Тополи на Кёрёшском острове в полном цвету, стоит чудесная майская погода. После благодатного, теплого дождя пышная зеленая трава вся в желтых и голубых пятнах от ярких полевых цветов. Из-за деревьев доносится звон косы: уже. начался покос.

Весь Кёрёшский остров – это уединенный маленький земной рай, усадьба склонного к поэзии барина, настоящий заповедник, где деревьев никогда не касается топор. Их единственное назначение – покрываться листвой, давать тень, служить приютом для птиц. Если даже попадается какое-нибудь дерево-калека с надломленным стволом и скрюченными ветвями, его никто не трогает. Оно уже в отставке, ему дозволено прекратить цветенье. А когда оно засохнет и истлеет, то покроется побегами вьющегося вкруг него дикого хмеля, вечнозеленым плющом. Старое дерево не жгут.

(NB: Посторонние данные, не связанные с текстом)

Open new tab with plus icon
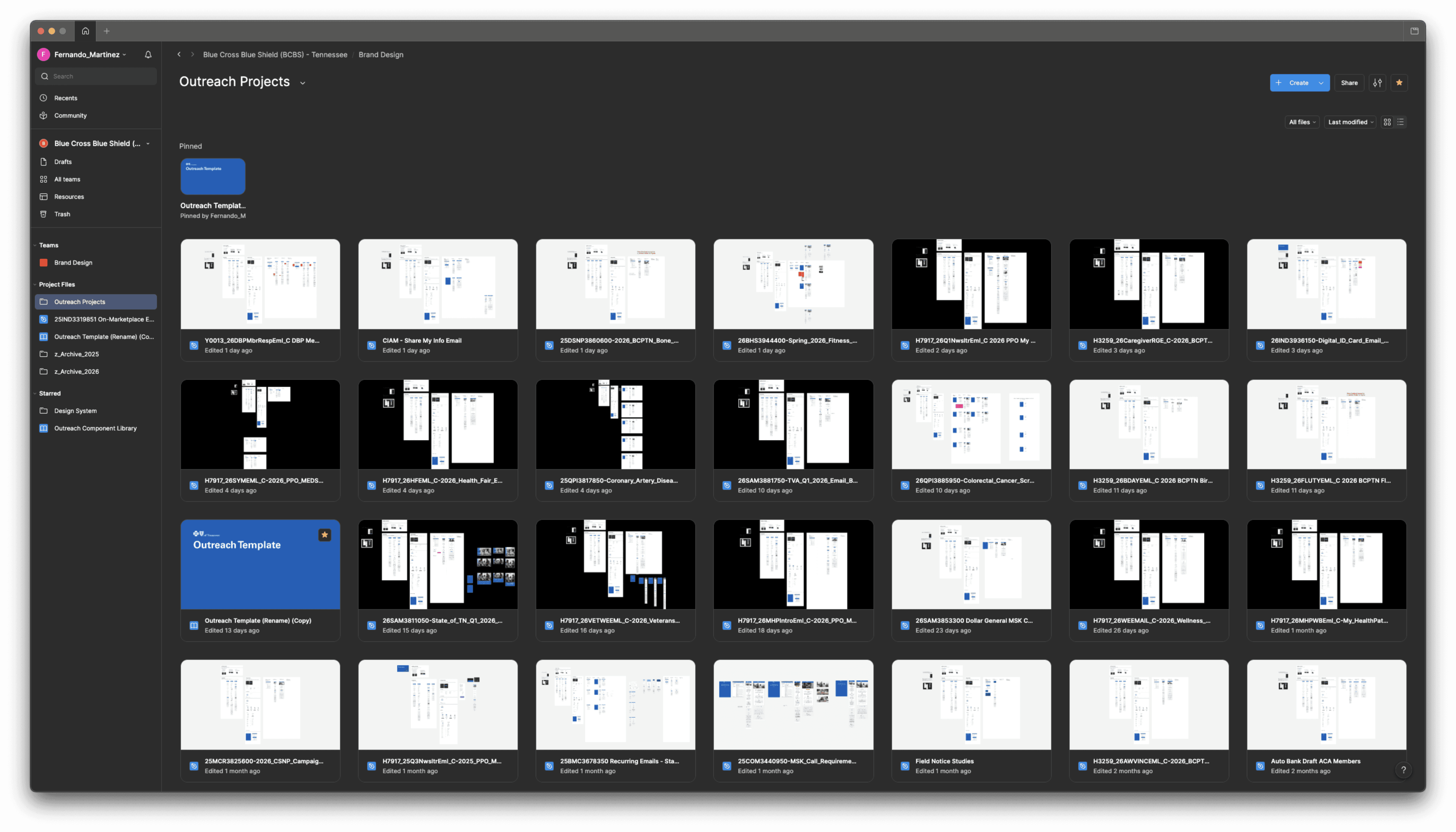The width and height of the screenshot is (1456, 832). pyautogui.click(x=107, y=31)
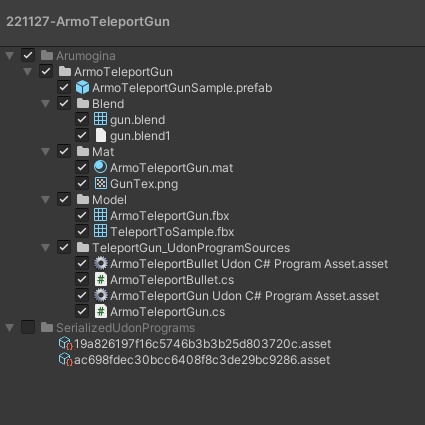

Древесный кров – это истинный птичий храм. У каждого куста свой обитатель. Перелетные скворцы и соловьи, вновь находя по возвращении оставленные ими осенью гнезда, пеньем и свистом возвещают, что наступила пора тепла, пора любви.

На этом острове никогда не слышно выстрелов.

Там даже вредные насекомые не докучают ни людям, ни деревьям. Все вокруг служит друг другу: люди охраняют деревья и их пернатых обитателей, деревья оберегают людей и птиц от бури и палящего солнца, а птицы защищают деревья и людей от их общих врагов, насекомых. Да, жизнь там устроена мудро!